This repository contains simple scanners developed for http://fajny.net.pl
It's not about attacking, but rather identifying affected home routers. After detecting, steps like firewalling or reconfiguration should be taken in order to protect clients against various vulnerabilities.
We will put here more checks if new attacks are discovered.
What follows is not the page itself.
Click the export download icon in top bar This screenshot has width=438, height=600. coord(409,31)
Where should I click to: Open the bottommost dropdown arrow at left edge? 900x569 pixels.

Simple scan for rom-0/rpFWUpload.html vulnerabilities found on popular home routers like:
- TD-W8951ND
- TD-W8961ND
- TD-W8901G
- TD-8816
- D-Link DSL-2640R
- ADSL Modem
- AirLive WT-2000ARM
- Pentagram Cerberus P 6331-42
- ZTE ZXV10 W300
Attack allows to decode firmware, discover password and as a consequence modify DNS servers and e.g. redirect to fake bank website.
More info:
- https://github.com/MrNasro/zynos-attacker/
- http://niebezpiecznik.pl/post/dziura-w-routerach-z-firmwarem-zyxel-a-m-in-tp-link/ (Polish)
Just install requirements:
pip install -r requirements.txt
python rom0rpscan.py `cat ip_adresses|xargs` > scan.log
As this tool is intended for ISP, not for attackers, assumption has been made that list of hosts to scan is well known.